### DATA SUPPLIED:
▬▬▬▬▬▬

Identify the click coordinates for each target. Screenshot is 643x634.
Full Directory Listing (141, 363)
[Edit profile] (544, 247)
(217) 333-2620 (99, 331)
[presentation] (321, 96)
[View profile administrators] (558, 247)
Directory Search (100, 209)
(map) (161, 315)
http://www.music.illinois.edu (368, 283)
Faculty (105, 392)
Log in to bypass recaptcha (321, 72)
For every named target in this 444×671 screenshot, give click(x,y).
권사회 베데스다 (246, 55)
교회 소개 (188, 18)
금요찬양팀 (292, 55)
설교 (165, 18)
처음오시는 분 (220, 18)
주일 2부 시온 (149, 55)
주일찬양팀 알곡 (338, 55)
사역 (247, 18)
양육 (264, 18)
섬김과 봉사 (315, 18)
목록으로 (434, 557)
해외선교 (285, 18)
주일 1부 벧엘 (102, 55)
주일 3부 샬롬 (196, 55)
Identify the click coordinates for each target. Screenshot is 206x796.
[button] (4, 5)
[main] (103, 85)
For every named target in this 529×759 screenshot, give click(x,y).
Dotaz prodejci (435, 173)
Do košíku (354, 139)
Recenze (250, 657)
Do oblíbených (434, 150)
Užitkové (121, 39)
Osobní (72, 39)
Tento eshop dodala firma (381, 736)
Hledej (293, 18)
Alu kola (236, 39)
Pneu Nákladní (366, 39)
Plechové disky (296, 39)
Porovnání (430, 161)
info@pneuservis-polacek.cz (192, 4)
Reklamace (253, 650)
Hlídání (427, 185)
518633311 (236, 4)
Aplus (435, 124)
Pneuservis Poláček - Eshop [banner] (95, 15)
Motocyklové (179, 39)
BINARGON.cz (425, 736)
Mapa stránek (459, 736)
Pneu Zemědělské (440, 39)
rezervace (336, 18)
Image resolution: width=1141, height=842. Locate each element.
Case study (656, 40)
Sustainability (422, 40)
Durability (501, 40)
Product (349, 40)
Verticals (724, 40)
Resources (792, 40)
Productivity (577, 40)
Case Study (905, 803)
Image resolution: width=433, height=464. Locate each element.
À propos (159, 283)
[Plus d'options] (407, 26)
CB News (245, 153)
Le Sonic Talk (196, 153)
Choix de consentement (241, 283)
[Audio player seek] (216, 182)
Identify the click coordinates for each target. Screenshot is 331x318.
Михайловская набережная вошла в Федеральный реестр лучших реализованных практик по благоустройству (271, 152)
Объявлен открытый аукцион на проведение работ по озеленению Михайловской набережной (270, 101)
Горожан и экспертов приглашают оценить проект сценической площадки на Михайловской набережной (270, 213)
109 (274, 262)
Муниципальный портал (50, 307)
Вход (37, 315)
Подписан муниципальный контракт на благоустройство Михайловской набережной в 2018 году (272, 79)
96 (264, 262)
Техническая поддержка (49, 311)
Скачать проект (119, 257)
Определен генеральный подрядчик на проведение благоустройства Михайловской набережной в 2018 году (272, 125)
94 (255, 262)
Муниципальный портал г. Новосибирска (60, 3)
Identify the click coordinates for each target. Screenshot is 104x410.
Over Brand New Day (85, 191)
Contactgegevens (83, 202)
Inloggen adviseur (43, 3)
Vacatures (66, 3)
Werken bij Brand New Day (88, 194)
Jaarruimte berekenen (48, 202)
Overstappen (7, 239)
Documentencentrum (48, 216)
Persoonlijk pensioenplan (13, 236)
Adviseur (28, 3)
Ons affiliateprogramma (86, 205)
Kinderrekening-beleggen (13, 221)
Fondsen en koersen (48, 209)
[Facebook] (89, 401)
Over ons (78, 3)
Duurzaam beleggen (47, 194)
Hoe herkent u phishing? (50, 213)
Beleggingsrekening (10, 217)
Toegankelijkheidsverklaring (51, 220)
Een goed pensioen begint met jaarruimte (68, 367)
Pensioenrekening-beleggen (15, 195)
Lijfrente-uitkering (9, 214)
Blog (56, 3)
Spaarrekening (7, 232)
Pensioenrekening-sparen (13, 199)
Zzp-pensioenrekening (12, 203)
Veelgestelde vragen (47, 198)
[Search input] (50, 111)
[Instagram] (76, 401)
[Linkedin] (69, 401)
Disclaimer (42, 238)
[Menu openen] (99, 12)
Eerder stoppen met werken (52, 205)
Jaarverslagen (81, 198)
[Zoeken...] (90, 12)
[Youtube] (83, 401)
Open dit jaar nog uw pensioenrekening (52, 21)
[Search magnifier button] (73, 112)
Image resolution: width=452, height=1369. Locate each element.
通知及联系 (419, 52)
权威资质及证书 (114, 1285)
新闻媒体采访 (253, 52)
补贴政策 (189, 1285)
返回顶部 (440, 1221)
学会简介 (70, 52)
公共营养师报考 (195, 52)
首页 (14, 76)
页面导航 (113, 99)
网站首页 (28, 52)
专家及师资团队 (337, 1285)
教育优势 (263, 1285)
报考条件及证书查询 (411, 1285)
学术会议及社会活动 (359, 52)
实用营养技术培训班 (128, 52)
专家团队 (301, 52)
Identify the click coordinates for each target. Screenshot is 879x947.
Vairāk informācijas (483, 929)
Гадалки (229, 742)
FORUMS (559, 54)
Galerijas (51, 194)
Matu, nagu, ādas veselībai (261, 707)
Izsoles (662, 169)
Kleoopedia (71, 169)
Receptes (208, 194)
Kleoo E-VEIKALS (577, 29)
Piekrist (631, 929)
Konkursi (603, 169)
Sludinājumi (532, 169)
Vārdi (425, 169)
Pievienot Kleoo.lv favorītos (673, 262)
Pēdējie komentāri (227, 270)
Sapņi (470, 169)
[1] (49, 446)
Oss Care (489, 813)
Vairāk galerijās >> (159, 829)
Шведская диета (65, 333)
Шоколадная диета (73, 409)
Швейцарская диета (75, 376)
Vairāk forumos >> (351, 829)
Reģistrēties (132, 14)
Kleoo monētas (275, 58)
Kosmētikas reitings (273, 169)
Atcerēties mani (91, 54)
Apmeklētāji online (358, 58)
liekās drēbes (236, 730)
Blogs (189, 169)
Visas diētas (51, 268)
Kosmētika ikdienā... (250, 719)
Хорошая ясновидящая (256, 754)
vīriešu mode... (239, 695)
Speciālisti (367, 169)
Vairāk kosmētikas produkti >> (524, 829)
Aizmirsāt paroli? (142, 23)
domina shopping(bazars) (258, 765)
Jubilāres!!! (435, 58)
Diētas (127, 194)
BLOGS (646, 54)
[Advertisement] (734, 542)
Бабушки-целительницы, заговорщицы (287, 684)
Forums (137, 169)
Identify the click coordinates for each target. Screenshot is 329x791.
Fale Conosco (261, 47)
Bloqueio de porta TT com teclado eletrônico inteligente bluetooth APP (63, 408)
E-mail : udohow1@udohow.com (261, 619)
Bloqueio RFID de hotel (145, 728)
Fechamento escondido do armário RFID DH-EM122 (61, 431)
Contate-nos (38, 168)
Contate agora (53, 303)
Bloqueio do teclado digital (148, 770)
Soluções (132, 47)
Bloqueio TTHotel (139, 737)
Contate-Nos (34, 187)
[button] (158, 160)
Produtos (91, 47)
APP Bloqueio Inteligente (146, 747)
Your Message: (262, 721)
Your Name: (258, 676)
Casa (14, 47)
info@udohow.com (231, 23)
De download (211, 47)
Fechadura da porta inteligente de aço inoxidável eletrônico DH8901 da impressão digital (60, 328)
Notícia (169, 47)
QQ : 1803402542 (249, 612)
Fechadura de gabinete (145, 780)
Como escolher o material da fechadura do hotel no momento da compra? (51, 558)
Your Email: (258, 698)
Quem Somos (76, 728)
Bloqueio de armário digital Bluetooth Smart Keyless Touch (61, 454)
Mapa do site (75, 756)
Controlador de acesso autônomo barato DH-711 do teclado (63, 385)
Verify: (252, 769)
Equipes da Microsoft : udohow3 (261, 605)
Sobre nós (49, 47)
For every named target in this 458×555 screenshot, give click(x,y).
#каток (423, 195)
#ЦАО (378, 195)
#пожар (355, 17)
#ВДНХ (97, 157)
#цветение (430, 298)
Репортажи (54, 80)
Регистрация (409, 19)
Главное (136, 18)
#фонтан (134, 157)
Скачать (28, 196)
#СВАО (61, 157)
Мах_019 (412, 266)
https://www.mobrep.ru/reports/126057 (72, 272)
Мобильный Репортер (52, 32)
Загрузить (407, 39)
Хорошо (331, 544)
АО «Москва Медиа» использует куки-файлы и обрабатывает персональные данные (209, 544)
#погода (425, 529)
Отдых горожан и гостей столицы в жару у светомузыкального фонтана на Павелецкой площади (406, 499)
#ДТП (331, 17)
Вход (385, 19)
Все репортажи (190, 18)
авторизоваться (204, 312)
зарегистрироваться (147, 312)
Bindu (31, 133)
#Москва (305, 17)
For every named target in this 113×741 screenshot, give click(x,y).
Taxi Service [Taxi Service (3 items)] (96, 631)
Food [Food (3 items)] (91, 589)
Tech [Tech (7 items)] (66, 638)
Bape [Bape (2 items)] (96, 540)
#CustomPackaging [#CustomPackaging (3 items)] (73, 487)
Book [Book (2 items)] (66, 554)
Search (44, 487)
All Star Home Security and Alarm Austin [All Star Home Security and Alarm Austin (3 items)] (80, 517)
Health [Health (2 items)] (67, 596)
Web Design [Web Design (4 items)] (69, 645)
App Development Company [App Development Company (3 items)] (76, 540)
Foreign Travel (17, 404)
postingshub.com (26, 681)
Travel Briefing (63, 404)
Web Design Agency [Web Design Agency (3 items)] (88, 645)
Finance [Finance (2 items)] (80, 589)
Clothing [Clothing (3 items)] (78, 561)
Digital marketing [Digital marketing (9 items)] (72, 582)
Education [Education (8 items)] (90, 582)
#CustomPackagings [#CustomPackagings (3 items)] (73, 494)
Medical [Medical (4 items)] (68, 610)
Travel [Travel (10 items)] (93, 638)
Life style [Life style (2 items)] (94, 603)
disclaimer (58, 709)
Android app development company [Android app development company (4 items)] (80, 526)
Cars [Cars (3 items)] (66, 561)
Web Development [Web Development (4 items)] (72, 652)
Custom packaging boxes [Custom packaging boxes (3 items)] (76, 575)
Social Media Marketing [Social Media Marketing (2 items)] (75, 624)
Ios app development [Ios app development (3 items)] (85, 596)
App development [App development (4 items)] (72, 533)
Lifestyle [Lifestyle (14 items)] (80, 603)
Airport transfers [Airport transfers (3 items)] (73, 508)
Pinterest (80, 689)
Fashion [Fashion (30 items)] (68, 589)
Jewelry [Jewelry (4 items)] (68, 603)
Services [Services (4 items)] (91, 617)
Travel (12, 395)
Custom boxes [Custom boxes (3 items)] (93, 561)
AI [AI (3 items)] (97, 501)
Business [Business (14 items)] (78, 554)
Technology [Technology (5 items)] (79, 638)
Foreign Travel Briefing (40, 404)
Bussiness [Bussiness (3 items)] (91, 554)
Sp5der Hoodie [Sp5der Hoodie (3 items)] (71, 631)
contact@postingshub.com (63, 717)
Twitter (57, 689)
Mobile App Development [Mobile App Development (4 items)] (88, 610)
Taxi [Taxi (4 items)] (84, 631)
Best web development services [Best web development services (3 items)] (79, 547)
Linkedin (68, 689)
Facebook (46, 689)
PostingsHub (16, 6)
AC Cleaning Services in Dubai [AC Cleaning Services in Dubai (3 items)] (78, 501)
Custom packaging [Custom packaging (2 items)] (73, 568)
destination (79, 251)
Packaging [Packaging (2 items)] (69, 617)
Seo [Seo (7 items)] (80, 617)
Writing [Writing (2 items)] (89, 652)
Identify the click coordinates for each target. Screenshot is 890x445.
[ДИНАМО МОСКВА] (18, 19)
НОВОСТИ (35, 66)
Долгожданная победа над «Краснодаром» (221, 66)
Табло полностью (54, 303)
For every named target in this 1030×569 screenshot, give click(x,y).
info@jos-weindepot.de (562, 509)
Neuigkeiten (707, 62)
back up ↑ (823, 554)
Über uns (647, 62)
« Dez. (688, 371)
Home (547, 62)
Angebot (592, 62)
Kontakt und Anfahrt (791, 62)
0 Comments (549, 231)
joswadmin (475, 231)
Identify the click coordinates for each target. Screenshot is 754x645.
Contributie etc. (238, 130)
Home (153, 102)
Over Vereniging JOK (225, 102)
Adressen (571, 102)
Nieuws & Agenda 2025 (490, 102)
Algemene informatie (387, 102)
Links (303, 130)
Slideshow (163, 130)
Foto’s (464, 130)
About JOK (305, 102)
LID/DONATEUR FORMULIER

▬▬▬▬▬▬

### TASK TO CARRY OUT:
Reproduce the rows unchanged, starting at the line that contains "Ios app development [Ios" and stopping after the line that contains "Contributie etc. (238, 130)".

### ANSWER TO THE PROBLEM:
Ios app development [Ios app development (3 items)] (85, 596)
App development [App development (4 items)] (72, 533)
Lifestyle [Lifestyle (14 items)] (80, 603)
Airport transfers [Airport transfers (3 items)] (73, 508)
Pinterest (80, 689)
Fashion [Fashion (30 items)] (68, 589)
Jewelry [Jewelry (4 items)] (68, 603)
Services [Services (4 items)] (91, 617)
Travel (12, 395)
Custom boxes [Custom boxes (3 items)] (93, 561)
AI [AI (3 items)] (97, 501)
Business [Business (14 items)] (78, 554)
Technology [Technology (5 items)] (79, 638)
Foreign Travel Briefing (40, 404)
Bussiness [Bussiness (3 items)] (91, 554)
Sp5der Hoodie [Sp5der Hoodie (3 items)] (71, 631)
contact@postingshub.com (63, 717)
Twitter (57, 689)
Mobile App Development [Mobile App Development (4 items)] (88, 610)
Taxi [Taxi (4 items)] (84, 631)
Best web development services [Best web development services (3 items)] (79, 547)
Linkedin (68, 689)
Facebook (46, 689)
PostingsHub (16, 6)
AC Cleaning Services in Dubai [AC Cleaning Services in Dubai (3 items)] (78, 501)
Custom packaging [Custom packaging (2 items)] (73, 568)
destination (79, 251)
Packaging [Packaging (2 items)] (69, 617)
Seo [Seo (7 items)] (80, 617)
Writing [Writing (2 items)] (89, 652)
Identify the click coordinates for each target. Screenshot is 890x445.
[ДИНАМО МОСКВА] (18, 19)
НОВОСТИ (35, 66)
Долгожданная победа над «Краснодаром» (221, 66)
Табло полностью (54, 303)
For every named target in this 1030×569 screenshot, give click(x,y).
info@jos-weindepot.de (562, 509)
Neuigkeiten (707, 62)
back up ↑ (823, 554)
Über uns (647, 62)
« Dez. (688, 371)
Home (547, 62)
Angebot (592, 62)
Kontakt und Anfahrt (791, 62)
0 Comments (549, 231)
joswadmin (475, 231)
Identify the click coordinates for each target. Screenshot is 754x645.
Contributie etc. (238, 130)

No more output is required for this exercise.